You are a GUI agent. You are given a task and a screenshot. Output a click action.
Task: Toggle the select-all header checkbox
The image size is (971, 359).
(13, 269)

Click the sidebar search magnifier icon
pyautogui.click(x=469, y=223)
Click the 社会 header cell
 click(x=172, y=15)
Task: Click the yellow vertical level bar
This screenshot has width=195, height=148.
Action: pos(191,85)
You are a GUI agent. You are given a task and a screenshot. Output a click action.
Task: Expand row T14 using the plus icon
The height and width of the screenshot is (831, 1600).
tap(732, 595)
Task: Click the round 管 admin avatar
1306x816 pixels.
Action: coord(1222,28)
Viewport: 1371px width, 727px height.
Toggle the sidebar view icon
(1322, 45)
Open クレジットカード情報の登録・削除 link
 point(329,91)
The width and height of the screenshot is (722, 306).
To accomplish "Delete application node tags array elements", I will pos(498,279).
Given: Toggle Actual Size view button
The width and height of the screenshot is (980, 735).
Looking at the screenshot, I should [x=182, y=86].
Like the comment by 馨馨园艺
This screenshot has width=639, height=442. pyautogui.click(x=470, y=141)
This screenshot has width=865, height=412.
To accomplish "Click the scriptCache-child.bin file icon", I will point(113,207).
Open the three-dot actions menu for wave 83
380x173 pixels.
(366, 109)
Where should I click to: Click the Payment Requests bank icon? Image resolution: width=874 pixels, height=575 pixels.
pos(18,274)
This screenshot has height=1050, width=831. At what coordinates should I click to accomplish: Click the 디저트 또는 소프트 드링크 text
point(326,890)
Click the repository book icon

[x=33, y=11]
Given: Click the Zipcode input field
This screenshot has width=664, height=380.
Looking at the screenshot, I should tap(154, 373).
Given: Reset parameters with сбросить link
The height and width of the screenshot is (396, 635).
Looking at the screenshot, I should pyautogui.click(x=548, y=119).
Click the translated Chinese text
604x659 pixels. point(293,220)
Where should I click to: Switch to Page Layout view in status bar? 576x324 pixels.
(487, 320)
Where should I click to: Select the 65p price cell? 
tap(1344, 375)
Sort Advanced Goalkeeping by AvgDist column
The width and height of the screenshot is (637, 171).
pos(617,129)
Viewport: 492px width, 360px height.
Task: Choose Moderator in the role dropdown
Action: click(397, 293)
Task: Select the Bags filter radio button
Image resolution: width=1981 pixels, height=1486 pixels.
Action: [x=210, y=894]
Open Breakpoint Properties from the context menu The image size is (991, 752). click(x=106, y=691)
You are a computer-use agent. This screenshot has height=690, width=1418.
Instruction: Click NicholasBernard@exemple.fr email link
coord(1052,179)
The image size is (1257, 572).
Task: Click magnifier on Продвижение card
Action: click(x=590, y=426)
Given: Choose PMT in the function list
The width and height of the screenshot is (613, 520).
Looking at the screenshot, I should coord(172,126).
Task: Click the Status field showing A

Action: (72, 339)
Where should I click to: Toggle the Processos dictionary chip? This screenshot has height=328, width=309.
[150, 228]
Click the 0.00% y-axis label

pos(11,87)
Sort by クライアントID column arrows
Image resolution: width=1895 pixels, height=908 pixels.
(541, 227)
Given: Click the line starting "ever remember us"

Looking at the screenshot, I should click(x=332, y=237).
_ _ _ _ _ _ _
_The task_:
Make a faithful copy of every record above.

_Solution to this exercise_:
You are a GUI agent. You are given a task and a screenshot. Output a click action.
Task: Toggle the select-all header checkbox
The image size is (971, 359).
(13, 269)

Click the sidebar search magnifier icon
pyautogui.click(x=469, y=223)
Click the 社会 header cell
 click(x=172, y=15)
Task: Click the yellow vertical level bar
This screenshot has width=195, height=148.
Action: pos(191,85)
You are a GUI agent. You are given a task and a screenshot. Output a click action.
Task: Expand row T14 using the plus icon
The height and width of the screenshot is (831, 1600).
tap(732, 595)
Task: Click the round 管 admin avatar
1306x816 pixels.
Action: coord(1222,28)
Viewport: 1371px width, 727px height.
Toggle the sidebar view icon
(1322, 45)
Open クレジットカード情報の登録・削除 link
 point(329,91)
The width and height of the screenshot is (722, 306).
To accomplish "Delete application node tags array elements", I will pos(498,279).
Given: Toggle Actual Size view button
The width and height of the screenshot is (980, 735).
Looking at the screenshot, I should [x=182, y=86].
Like the comment by 馨馨园艺
This screenshot has width=639, height=442. pyautogui.click(x=470, y=141)
This screenshot has width=865, height=412.
To accomplish "Click the scriptCache-child.bin file icon", I will point(113,207).
Open the three-dot actions menu for wave 83
380x173 pixels.
(366, 109)
Where should I click to: Click the Payment Requests bank icon? Image resolution: width=874 pixels, height=575 pixels.
pos(18,274)
This screenshot has height=1050, width=831. At what coordinates should I click to accomplish: Click the 디저트 또는 소프트 드링크 text
point(326,890)
Click the repository book icon

[x=33, y=11]
Given: Click the Zipcode input field
This screenshot has width=664, height=380.
Looking at the screenshot, I should tap(154, 373).
Given: Reset parameters with сбросить link
The height and width of the screenshot is (396, 635).
Looking at the screenshot, I should pyautogui.click(x=548, y=119).
Click the translated Chinese text
604x659 pixels. point(293,220)
Where should I click to: Switch to Page Layout view in status bar? 576x324 pixels.
(487, 320)
Where should I click to: Select the 65p price cell? 
tap(1344, 375)
Sort Advanced Goalkeeping by AvgDist column
The width and height of the screenshot is (637, 171).
pos(617,129)
Viewport: 492px width, 360px height.
Task: Choose Moderator in the role dropdown
Action: click(397, 293)
Task: Select the Bags filter radio button
Image resolution: width=1981 pixels, height=1486 pixels.
Action: [x=210, y=894]
Open Breakpoint Properties from the context menu The image size is (991, 752). click(x=106, y=691)
You are a computer-use agent. This screenshot has height=690, width=1418.
Instruction: Click NicholasBernard@exemple.fr email link
coord(1052,179)
The image size is (1257, 572).
Task: Click magnifier on Продвижение card
Action: click(x=590, y=426)
Given: Choose PMT in the function list
The width and height of the screenshot is (613, 520).
Looking at the screenshot, I should coord(172,126).
Task: Click the Status field showing A

Action: (72, 339)
Where should I click to: Toggle the Processos dictionary chip? This screenshot has height=328, width=309.
[150, 228]
Click the 0.00% y-axis label

pos(11,87)
Sort by クライアントID column arrows
Image resolution: width=1895 pixels, height=908 pixels.
(541, 227)
Given: Click the line starting "ever remember us"

Looking at the screenshot, I should click(x=332, y=237).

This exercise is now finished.